▶ **Pixel coordinate grounding data**
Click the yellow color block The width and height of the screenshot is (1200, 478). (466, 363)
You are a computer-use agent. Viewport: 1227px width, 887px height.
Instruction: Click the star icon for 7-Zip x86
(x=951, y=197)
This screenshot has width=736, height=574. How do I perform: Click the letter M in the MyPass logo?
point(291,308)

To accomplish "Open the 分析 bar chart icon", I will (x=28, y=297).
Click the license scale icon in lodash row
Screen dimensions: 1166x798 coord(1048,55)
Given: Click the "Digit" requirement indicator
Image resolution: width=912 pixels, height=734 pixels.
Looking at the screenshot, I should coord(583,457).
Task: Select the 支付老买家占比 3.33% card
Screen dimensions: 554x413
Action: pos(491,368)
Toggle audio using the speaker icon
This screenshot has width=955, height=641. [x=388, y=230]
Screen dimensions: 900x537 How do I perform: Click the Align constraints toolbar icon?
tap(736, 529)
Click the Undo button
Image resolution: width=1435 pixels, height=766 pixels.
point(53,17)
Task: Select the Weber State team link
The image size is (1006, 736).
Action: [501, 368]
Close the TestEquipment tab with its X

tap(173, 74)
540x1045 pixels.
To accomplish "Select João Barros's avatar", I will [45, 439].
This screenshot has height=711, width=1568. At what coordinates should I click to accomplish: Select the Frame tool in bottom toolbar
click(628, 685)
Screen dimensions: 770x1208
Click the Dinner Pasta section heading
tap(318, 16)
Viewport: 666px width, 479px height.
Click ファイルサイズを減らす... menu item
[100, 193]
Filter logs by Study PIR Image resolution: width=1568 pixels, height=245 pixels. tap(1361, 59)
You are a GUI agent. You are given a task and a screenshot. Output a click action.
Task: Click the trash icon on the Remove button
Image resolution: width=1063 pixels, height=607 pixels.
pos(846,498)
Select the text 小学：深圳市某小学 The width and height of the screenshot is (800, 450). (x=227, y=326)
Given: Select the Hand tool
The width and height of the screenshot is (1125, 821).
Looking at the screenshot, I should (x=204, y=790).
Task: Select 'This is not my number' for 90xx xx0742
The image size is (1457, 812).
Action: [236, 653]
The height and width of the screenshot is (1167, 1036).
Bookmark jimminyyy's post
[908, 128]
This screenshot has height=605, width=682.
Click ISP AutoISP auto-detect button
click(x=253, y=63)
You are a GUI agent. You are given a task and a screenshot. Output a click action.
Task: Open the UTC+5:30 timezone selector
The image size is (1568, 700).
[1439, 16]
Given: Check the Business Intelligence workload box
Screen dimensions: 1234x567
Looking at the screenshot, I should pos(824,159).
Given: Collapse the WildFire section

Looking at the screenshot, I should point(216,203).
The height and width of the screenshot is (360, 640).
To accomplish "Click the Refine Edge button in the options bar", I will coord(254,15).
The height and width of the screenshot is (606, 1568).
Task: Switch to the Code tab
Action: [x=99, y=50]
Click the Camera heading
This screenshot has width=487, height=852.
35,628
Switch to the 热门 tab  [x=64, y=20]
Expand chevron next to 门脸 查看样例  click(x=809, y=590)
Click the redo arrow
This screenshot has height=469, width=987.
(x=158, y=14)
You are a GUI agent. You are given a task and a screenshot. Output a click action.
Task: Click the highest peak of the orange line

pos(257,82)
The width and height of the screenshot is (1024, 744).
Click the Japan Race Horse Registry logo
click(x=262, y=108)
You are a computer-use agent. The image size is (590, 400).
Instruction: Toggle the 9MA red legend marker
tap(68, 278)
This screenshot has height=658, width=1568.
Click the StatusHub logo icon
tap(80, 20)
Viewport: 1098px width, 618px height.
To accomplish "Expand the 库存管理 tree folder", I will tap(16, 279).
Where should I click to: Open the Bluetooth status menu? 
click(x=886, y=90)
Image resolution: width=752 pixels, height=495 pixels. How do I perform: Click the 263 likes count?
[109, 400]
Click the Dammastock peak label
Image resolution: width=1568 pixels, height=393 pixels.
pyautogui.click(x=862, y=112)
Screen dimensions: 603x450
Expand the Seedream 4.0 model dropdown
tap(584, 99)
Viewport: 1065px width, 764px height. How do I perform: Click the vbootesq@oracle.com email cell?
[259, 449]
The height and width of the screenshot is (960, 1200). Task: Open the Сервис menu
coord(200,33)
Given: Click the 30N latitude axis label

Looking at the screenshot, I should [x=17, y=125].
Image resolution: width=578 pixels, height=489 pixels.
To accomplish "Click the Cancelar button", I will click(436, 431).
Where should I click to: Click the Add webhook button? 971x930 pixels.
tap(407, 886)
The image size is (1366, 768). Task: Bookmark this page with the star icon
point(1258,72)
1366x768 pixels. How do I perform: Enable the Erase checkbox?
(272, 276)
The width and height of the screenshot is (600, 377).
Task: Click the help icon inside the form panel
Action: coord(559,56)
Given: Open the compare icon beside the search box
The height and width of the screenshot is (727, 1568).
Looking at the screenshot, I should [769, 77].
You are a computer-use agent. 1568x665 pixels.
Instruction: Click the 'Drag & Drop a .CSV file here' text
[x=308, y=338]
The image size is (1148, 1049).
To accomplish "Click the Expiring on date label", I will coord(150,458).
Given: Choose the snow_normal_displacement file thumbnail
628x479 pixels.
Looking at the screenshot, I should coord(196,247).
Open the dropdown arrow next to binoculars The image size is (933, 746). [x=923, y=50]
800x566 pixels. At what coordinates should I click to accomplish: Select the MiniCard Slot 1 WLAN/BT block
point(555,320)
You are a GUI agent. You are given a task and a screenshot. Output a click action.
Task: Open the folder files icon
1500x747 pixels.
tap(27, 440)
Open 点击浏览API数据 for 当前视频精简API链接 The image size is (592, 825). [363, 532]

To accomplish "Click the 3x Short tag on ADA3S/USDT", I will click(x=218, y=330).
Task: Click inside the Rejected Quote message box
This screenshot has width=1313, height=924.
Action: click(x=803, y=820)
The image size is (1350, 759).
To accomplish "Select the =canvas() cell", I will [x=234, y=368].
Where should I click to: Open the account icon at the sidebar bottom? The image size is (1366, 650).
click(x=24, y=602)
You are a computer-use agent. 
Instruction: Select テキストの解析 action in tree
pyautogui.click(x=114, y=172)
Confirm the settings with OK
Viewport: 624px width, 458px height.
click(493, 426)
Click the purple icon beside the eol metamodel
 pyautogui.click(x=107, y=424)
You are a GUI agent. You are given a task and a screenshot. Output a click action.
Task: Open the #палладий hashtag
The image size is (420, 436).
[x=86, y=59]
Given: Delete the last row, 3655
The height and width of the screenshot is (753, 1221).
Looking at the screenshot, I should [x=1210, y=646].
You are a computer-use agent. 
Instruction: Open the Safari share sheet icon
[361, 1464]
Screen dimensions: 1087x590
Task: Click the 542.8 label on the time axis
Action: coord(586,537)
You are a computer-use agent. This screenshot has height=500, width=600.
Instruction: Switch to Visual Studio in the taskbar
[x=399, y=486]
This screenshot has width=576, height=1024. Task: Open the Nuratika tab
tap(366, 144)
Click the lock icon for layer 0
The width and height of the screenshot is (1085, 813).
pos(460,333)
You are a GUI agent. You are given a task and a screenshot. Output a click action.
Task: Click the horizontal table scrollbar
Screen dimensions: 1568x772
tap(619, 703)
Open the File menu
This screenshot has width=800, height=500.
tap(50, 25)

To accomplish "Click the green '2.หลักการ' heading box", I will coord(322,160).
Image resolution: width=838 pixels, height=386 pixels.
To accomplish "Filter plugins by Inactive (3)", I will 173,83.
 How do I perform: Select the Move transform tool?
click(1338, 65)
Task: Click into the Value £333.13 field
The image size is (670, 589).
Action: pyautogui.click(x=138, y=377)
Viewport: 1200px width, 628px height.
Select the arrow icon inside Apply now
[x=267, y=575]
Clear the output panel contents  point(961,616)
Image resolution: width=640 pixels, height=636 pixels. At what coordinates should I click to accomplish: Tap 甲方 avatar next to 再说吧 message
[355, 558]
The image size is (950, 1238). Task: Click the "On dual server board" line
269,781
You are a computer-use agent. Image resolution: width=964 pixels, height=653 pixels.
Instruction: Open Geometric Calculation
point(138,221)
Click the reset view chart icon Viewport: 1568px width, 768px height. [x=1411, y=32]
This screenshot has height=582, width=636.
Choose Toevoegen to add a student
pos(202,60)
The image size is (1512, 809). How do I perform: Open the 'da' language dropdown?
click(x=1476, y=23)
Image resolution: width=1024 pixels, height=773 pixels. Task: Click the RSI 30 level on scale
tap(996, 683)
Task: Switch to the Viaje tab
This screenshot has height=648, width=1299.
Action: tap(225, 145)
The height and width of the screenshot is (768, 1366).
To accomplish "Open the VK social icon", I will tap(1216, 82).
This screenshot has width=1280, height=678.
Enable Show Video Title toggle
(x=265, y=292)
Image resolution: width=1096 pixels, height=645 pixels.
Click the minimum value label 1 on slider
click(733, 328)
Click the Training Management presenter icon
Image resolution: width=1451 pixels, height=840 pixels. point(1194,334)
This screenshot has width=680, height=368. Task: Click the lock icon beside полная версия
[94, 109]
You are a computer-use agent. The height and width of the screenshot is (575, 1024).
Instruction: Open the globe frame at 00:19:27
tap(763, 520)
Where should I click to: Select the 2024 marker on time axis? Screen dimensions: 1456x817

▶ **What the task asks**
Within the records, filter for lines that contain the word "folder" and show each one.

▶ **Answer to the exercise**
To accomplish "Expand the 库存管理 tree folder", I will tap(16, 279).
Task: Open the folder files icon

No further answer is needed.